New Zealand Parliament
- Long title An Act to Amend and Consolidate the Laws relating to Lands in the Colony in which the Maori Proprietary Customs still exist and to provide for the ascertainment of the Titles to such Lands and for Regulating the Descent, thereof and for other purposes. ;
- Citation: Native Lands Act 1865.

= Native Lands Act 1865 =

Act of New Zealand Parliament

The Native Lands Act 1865 was an Act of Parliament in New Zealand that was designed to remove land from Māori ownership for purchase by European settlers as part of settler colonisation. The act established the Native Land Courts, individualised ownership interests in Māori land replacing customary communal ownership and allowed up to 5% of Māori land to be taken for public works without compensation.

== Legislative history ==

The full title of the act is: "An Act to Amend and Consolidate the: Laws relating to Lands in the Colony in which· the Maori Proprietary Customs still exist and to provide for the ascertainment of the Titles to such Lands and for Regulating the Descent, thereof and for other purposes." It replaced the Native Lands Act 1862 and created the Native Land Courts. The 1862 legislation three years earlier was to "identify ownership interests in Māori land and to create individual titles in place of customary communal ownership."

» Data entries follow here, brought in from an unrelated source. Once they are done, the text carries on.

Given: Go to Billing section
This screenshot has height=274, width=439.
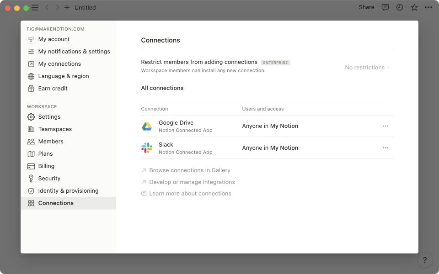Looking at the screenshot, I should pyautogui.click(x=46, y=166).
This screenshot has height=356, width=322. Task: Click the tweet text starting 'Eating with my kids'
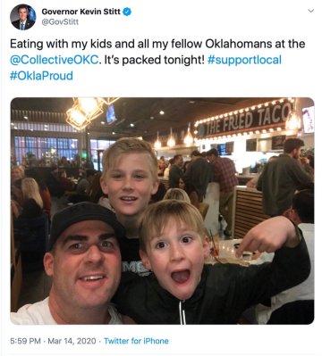click(157, 60)
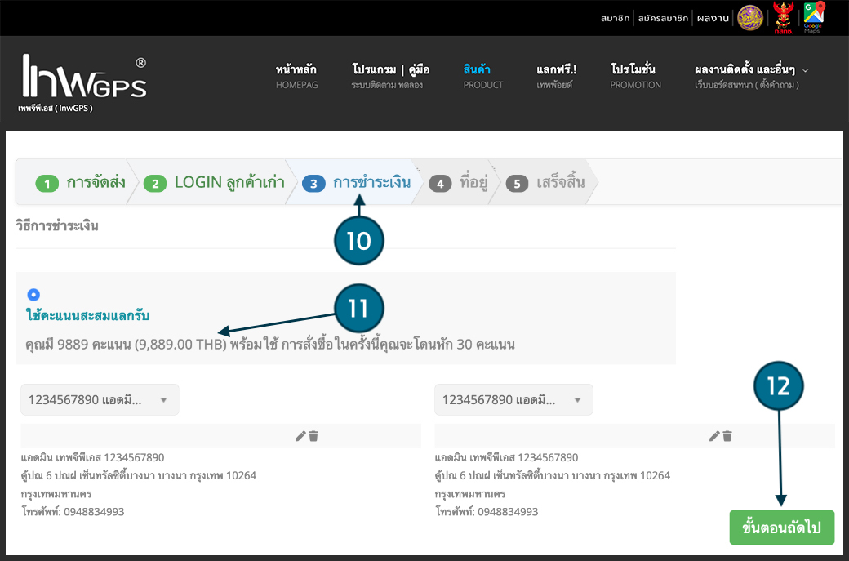This screenshot has height=561, width=849.
Task: Click the red Garuda emblem icon
Action: [x=783, y=17]
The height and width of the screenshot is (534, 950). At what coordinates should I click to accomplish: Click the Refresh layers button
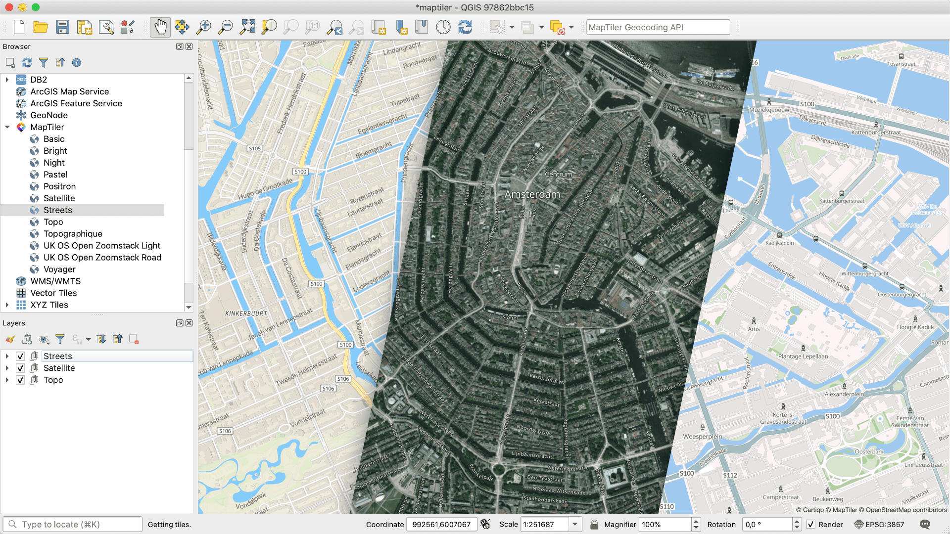[x=27, y=62]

The 1865 act further individualised Māori land title with no more than ten owners, meaning the many others in the hapū or whānau that had ownership and usage rights to the land essentially had those right extinguished. The Native Land Court was also known as Te Kooti Tango Whenua, The Land Taking Court.

In 1865 the justice minister at the time Henry Sewell said the aim of the act was "the detribalisation of the Māori – to destroy, if it were possible, the principle of communism upon which their social system is based and which stands as a barrier in the way of all attempts to amalgamate the Māori race into our social and political system."

=== Amendments ===
A change to the Native Land Act in 1873 removed the ability for a hapū or iwi to be named as an owner of land.

Other related legislation and amendments were: Native Townships Act 1895, Māori Lands Administration Act 1900, Māori Land Settlement Act 1905, Native Land Settlement Act 1907, Native Land Act 1909, Native Land Amendment and Native Land Claims Adjustment Act 1927, Native Land Amendment, Public Works Act 1928 and Native Land Claims Adjustment Act 1929.

Native Land Courts were renamed Māori Land Court in 1947.

== Impact ==
The Crown (the New Zealand Government and state) in the early 2000s assessed Treaty of Waitangi settlements and established that the Native Lands Act 1865 was far reaching in creating unjust decisions and unjust land purchases by the Native Land Courts experienced by almost every iwi or hapū. Between 1870 and 1892, two million hectares of Māori land was transferred to Pākehā ownership.